**Brief**.
From the line containing "[Cookiebot tekijä Usercentrics" down to the last line of the material, return those lines verbatim and only those.

Information provided Block Start

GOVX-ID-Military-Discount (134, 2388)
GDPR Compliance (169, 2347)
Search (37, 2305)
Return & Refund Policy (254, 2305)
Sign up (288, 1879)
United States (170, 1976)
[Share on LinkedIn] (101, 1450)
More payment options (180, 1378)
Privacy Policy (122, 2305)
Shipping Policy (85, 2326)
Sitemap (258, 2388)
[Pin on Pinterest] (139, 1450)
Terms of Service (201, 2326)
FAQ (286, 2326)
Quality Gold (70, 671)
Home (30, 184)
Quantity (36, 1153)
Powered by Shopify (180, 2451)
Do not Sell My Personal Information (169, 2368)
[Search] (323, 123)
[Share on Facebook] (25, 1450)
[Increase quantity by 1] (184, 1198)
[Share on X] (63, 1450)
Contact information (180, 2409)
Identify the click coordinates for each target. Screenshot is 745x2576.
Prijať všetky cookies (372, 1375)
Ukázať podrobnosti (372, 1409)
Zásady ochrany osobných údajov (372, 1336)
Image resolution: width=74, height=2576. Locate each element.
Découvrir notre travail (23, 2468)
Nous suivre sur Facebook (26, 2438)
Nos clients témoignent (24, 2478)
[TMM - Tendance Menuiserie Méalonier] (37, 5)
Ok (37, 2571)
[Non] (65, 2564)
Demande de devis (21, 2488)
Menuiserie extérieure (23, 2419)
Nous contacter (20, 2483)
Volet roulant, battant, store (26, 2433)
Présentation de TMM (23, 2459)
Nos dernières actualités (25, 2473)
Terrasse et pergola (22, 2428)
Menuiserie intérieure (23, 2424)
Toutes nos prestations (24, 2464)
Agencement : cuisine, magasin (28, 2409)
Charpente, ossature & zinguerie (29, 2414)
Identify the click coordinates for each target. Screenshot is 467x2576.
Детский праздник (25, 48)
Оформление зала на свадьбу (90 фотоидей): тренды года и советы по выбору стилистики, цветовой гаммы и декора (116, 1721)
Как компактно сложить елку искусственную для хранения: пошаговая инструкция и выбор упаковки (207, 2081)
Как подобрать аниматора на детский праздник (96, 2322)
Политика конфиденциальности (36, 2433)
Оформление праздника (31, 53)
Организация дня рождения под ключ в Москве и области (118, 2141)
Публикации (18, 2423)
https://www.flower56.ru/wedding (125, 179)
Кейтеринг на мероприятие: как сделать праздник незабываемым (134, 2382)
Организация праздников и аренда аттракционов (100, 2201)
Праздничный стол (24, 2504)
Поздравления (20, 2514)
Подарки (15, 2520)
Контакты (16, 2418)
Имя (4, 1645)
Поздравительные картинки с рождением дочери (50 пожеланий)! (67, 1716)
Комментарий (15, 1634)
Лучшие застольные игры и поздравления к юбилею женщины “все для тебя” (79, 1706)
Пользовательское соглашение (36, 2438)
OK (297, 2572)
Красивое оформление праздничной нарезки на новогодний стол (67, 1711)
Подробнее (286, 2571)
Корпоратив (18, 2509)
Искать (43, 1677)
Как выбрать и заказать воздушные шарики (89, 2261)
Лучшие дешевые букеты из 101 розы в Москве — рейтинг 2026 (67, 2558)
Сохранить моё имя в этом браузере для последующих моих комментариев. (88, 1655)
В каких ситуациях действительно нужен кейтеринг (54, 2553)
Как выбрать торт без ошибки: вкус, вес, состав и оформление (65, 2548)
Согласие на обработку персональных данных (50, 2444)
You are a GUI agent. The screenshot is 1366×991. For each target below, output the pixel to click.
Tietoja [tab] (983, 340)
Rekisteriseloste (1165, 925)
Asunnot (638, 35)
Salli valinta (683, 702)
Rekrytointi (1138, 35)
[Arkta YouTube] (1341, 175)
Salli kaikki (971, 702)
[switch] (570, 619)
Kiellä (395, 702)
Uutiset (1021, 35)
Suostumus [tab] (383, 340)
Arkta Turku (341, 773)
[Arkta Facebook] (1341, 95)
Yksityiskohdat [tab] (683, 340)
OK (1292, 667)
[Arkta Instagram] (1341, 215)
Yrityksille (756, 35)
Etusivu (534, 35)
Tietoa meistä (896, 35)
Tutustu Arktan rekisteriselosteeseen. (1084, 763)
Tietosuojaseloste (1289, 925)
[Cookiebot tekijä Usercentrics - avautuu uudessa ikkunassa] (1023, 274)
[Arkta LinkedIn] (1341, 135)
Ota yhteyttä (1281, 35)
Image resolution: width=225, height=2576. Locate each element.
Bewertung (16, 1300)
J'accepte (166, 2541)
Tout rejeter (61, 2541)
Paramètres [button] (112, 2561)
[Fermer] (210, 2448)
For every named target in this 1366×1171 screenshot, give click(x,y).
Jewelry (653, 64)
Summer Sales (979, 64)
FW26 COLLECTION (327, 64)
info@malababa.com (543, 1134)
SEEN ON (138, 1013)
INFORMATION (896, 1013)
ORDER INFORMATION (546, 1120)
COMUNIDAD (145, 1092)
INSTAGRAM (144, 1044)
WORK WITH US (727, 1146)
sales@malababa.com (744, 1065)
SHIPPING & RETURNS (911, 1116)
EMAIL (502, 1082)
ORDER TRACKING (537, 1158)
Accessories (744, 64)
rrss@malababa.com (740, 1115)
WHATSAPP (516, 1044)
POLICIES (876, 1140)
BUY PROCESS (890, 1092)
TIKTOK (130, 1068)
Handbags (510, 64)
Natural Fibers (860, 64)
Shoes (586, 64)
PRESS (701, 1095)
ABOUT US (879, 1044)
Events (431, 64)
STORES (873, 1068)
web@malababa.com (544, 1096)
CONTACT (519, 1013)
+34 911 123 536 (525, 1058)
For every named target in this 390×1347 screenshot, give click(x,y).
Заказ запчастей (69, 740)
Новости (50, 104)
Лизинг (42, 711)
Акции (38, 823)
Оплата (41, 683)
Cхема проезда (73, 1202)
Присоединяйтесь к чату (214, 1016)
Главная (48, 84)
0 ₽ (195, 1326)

Information provided Block End

**Written solution**.
[Cookiebot tekijä Usercentrics - avautuu uudessa ikkunassa] (1023, 274)
[Arkta LinkedIn] (1341, 135)
Ota yhteyttä (1281, 35)
Image resolution: width=225, height=2576. Locate each element.
Bewertung (16, 1300)
J'accepte (166, 2541)
Tout rejeter (61, 2541)
Paramètres [button] (112, 2561)
[Fermer] (210, 2448)
For every named target in this 1366×1171 screenshot, give click(x,y).
Jewelry (653, 64)
Summer Sales (979, 64)
FW26 COLLECTION (327, 64)
info@malababa.com (543, 1134)
SEEN ON (138, 1013)
INFORMATION (896, 1013)
ORDER INFORMATION (546, 1120)
COMUNIDAD (145, 1092)
INSTAGRAM (144, 1044)
WORK WITH US (727, 1146)
sales@malababa.com (744, 1065)
SHIPPING & RETURNS (911, 1116)
EMAIL (502, 1082)
ORDER TRACKING (537, 1158)
Accessories (744, 64)
rrss@malababa.com (740, 1115)
WHATSAPP (516, 1044)
POLICIES (876, 1140)
BUY PROCESS (890, 1092)
TIKTOK (130, 1068)
Handbags (510, 64)
Natural Fibers (860, 64)
Shoes (586, 64)
PRESS (701, 1095)
ABOUT US (879, 1044)
Events (431, 64)
STORES (873, 1068)
web@malababa.com (544, 1096)
CONTACT (519, 1013)
+34 911 123 536 (525, 1058)
For every named target in this 390×1347 screenshot, give click(x,y).
Заказ запчастей (69, 740)
Новости (50, 104)
Лизинг (42, 711)
Акции (38, 823)
Оплата (41, 683)
Cхема проезда (73, 1202)
Присоединяйтесь к чату (214, 1016)
Главная (48, 84)
0 ₽ (195, 1326)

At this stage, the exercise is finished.